No...These three acronyms all refer to an arrangement under which a prospective small business owner uses his rollover account to finance a start-up business.
BORSA = Business Owner’s Retirement Savings Account
ERSOP = Entrepreneur Rollover Stock Ownership Plan
ROBS = Rollover Business Start-ups
The first two acronyms were coined by private vendors who provide assistance to business owners with this type of transaction. The IRS came up with “ROBS” and it is indicative of their perception of these types of arrangements.

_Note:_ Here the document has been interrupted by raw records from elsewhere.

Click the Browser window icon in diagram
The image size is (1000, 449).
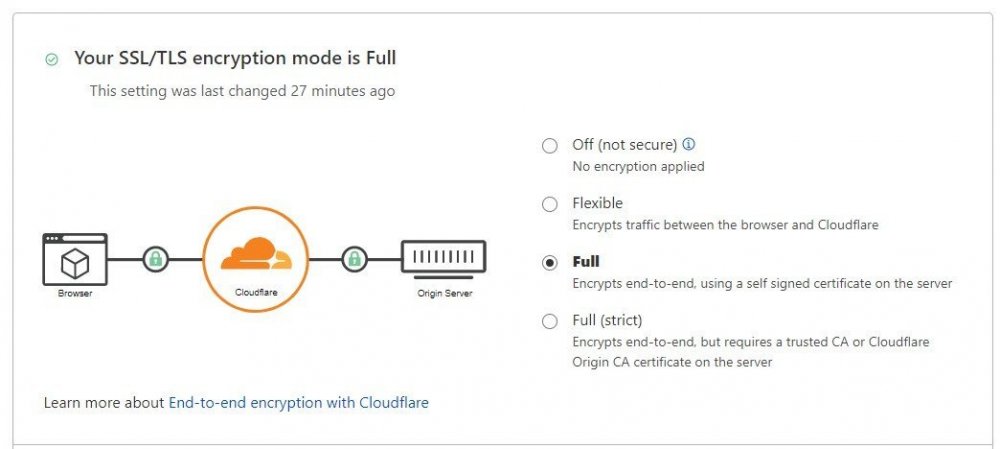coord(75,260)
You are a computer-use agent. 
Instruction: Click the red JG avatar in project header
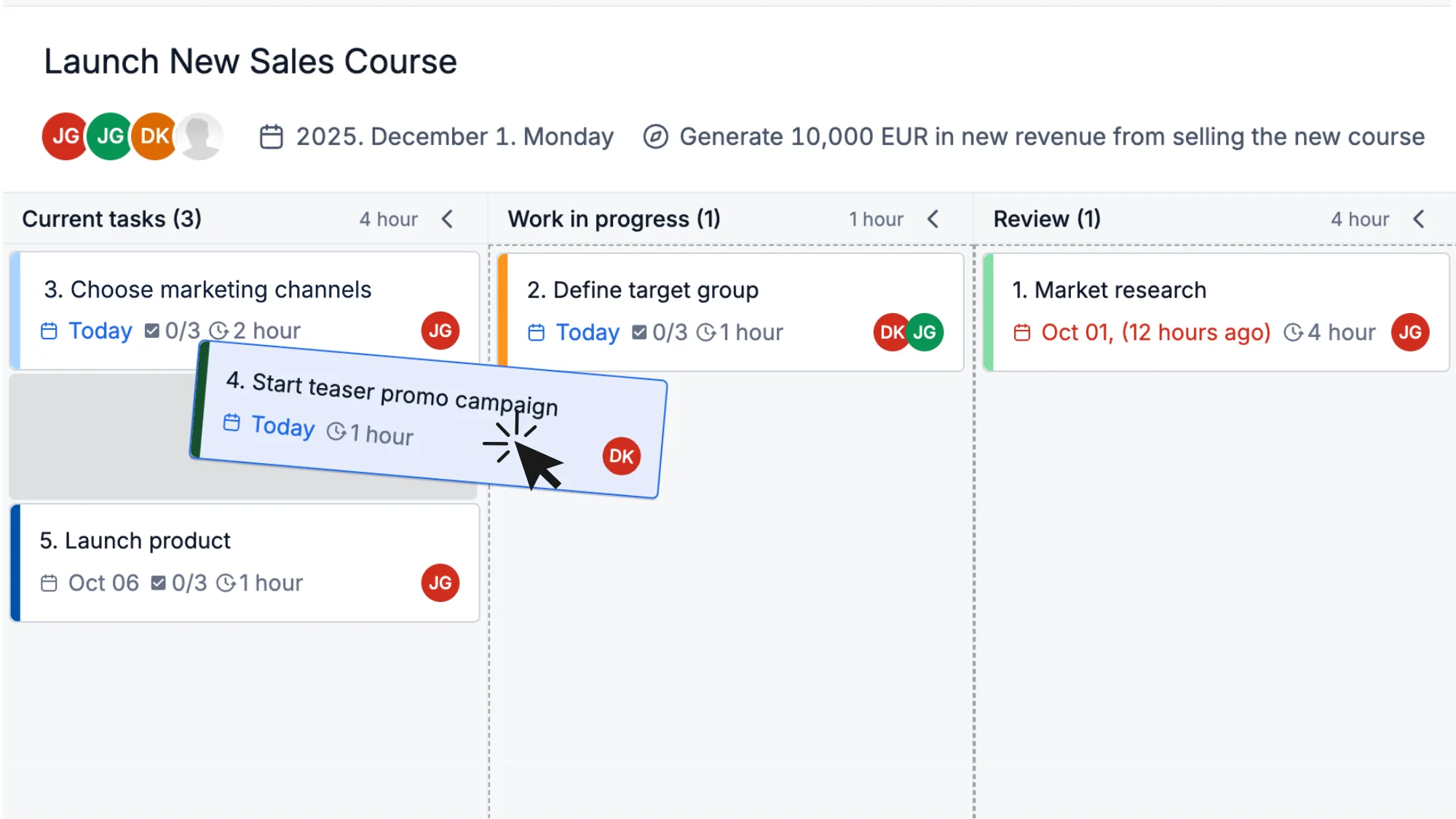click(65, 136)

So how do they work? Usually something like this:
An individual with a substantial retirement account wants to start a business and needs financing. Cash distributions from her retirement account would be subject to income tax and potentially an early withdrawal penalty. So, instead of a direct distribution, she establishes a “C-corporation” and creates, but does not issue, any number of corporate shares. This corporation then establishes a qualified profit sharing plan, and the “owner-employee” rolls over her retirement account into the qualified plan. Then the plan exchanges the cash from the rollover with the newly issued company stock and…Viola! The entrepreneur now has cash to finance her business without incurring a taxable event.
Like many things in life these arrangements look good in theory, but in practice have lots of problems. In October 2008 the IRS issued a memorandum, Guidelines regarding rollovers as business start-ups, in which it states: “Although we do not believe that the form of all of these transactions may be challenged as non-compliant per se, issues such as those described within this memorandum should be developed on a case-by-case basis.”
The IRS memo discusses 7 potential issues for these arrangements:
- Benefit Rights and Features Discrimination: Stock investment is not “effectively available” to all participants
- Prohibited Transactions – Stock Valuations: Initial valuation cannot be substantiated based on fair market value of start-up business
- Prohibited Transactions – Promoter Fees: If promoter is a fiduciary the “diversion” of plan assets to pay promoter fees may be a prohibited transaction. (Promoter may be giving investment advice by recommending investment in company stock. Because they are getting paid this makes them a fiduciary and potentially leads to a claim of self-dealing.)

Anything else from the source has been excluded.